Considering environmental factors, death at a cancer centre and death at a hospital with MOD were associated with higher risk of receiving ACCEoL. These findings might be due to higher complexity of cases treated in cancer centres or easier access to antineoplastic treatments and clinical trials when MOD exists at the hospital of admission. On the other hand, and in contrast with what literature reports,28 our study showed no association of availability of hPCS and reduction of ACCEoL. This result might be influenced by the fact that hospitals with hPCS are often those with a case mix of more complex patients, with higher risk of ACCEoL. It also may be because hPCS effect was measured at a hospital-level, since the HMD did not provide individual data on hPCS intervention (we could only measure the existence of hPCS at the hospital where a given patient died).

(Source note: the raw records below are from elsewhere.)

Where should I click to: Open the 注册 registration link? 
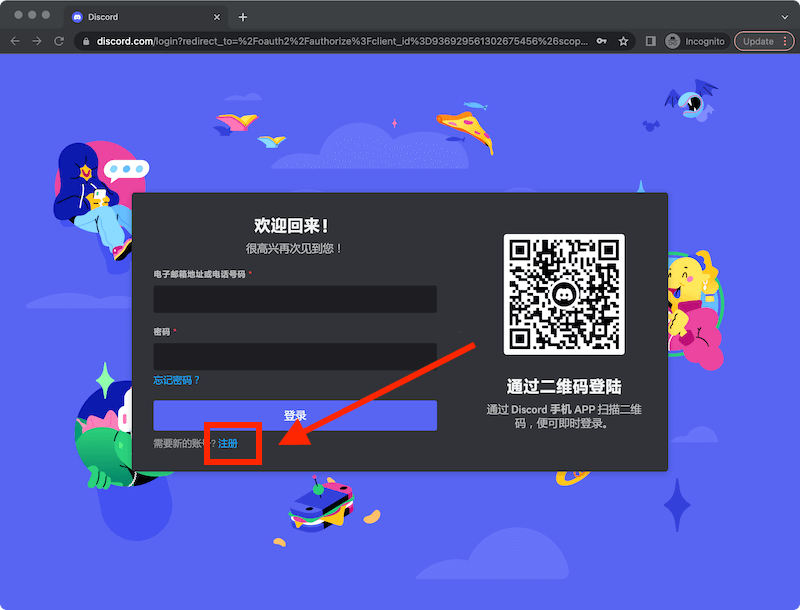[x=228, y=442]
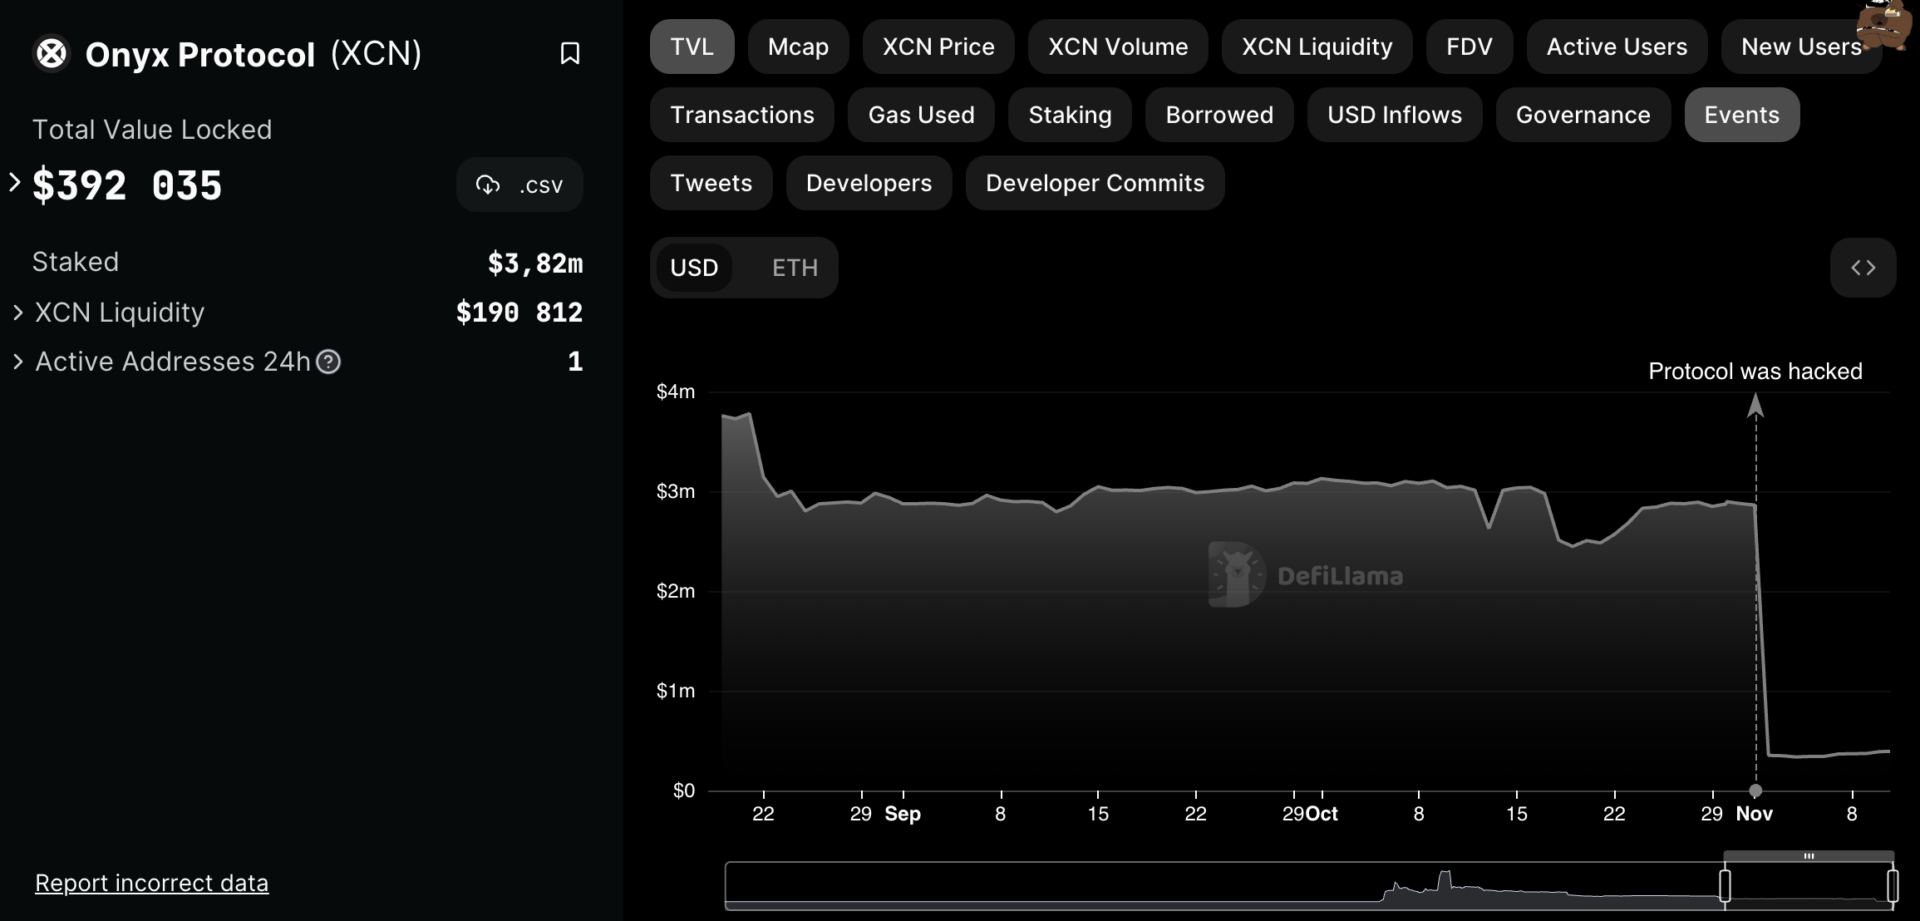This screenshot has width=1920, height=921.
Task: Download data via the .csv cloud icon
Action: [488, 185]
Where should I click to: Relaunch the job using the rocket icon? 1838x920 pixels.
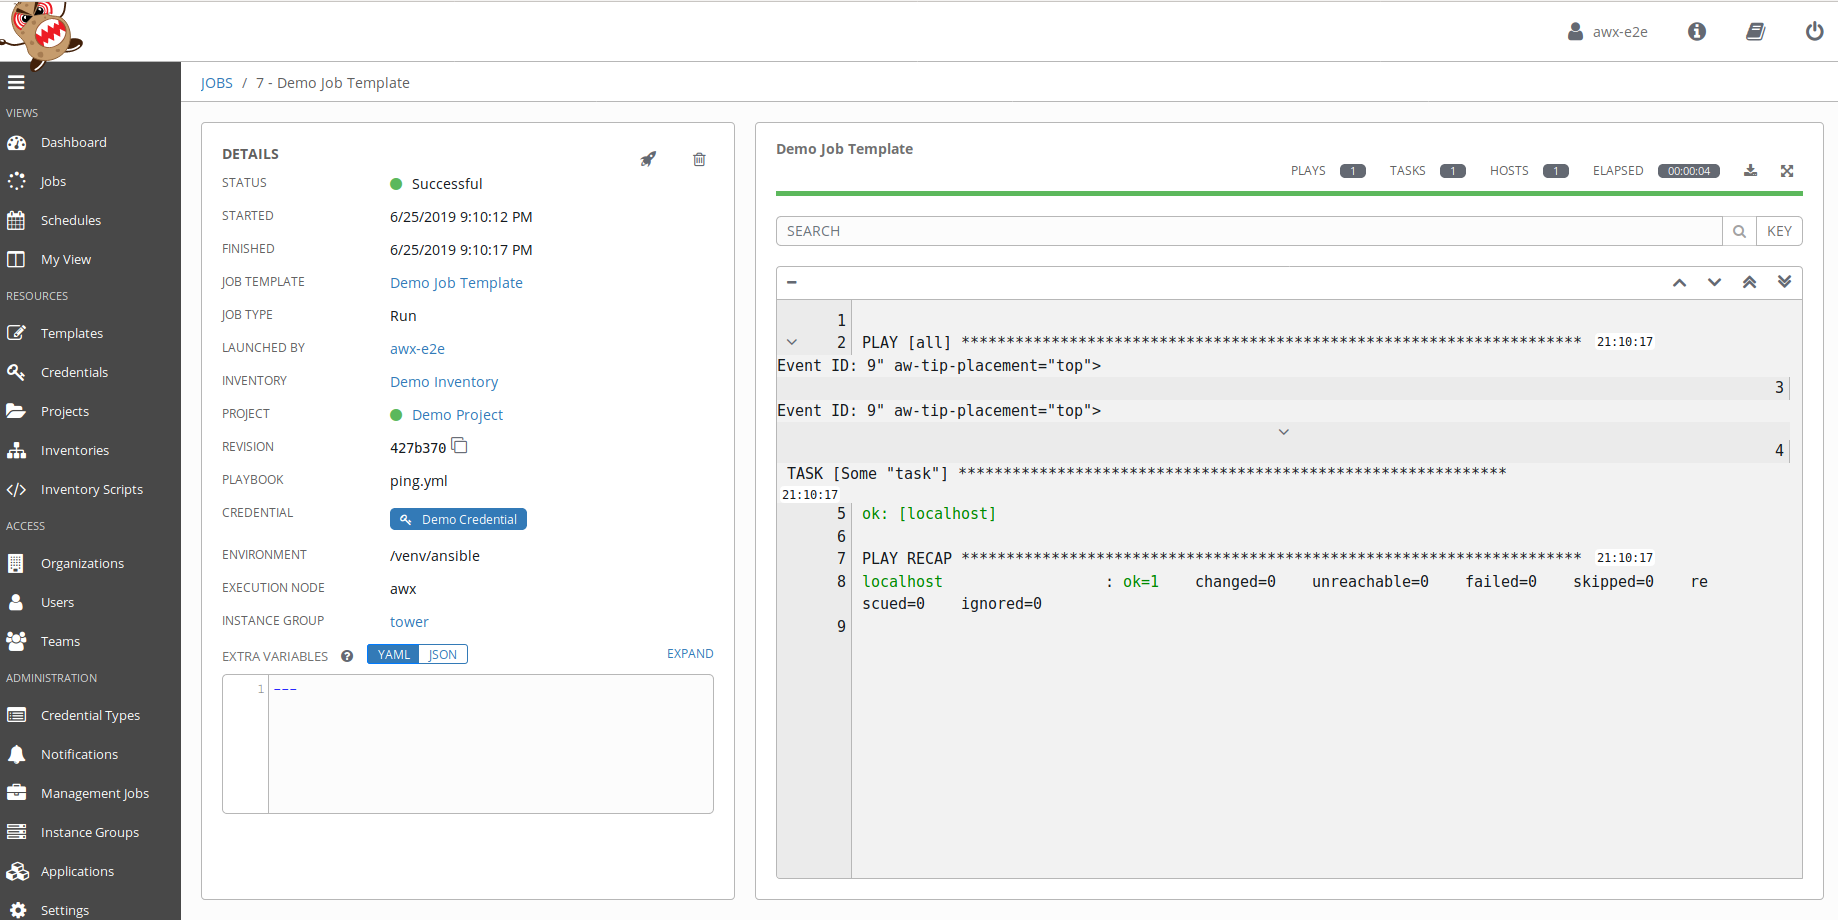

Moreover, late referral or limited human resources in hPCS could hinder their impact on ACCEoL. There was no effect of region-level characteristics on ACCEoL, as opposed to other studies.7

This is a robust nationwide study that used multivariate methods to control for confounders at different levels. However, the use of routinely-collected data generated for administrative purposes does not allow to conclude to what extent the ACCEoL was adequate or inadequate for each individual, as the HMD does not contain the cause of death or the setting of the anticancer treatment (curative vs palliative). To overcome this limitation, we planned the subgroup analysis of metastatic disease as a sensitivity analysis, since the treatment intent in these patients is mostly palliative. We expanded the Earle et al’s framework,6 but emergency department visits were not included in this study, thus the prevalence of ACCEoL could be even higher than we estimated (measurement bias). In contrast, the study was restricted to people who died in hospital, who are likely to receive higher ACCEoL than those who died elsewhere (selection bias).

Conclusions

This study unravelled important data on ACCEoL and associated risk factors, expanding the earlier framework for measuring ACCEoL. We confirmed that clinical factors related with a better understanding of disease course are associated with ACCEoL reduction. In contrast, we identified groups of patients at increased risk for ACCEoL such as patients with more comorbidities, gastrointestinal and haematological malignancies. Therefore, clinicians should seek for better integration of prognostic estimations with adequate timing for anticipated discussion of patients and families’ preferences and expectations, particularly within the high-risk groups identified by our study. Efforts should be made for empowerment and reinforcement of the growing number of hospital and home PCS, with human resources, earlier referral and integration into a comprehensive cancer care plan, mainly in cancer centres and hospitals with MOD. The study recognised need for further research on the impact of the social and clinical community support on hospitalisation rates, determinants for surgery procedure, management of haematological malignancies at the EoL, and higher ACCEoL in patients who deceased at cancer centres or hospitals with MOD.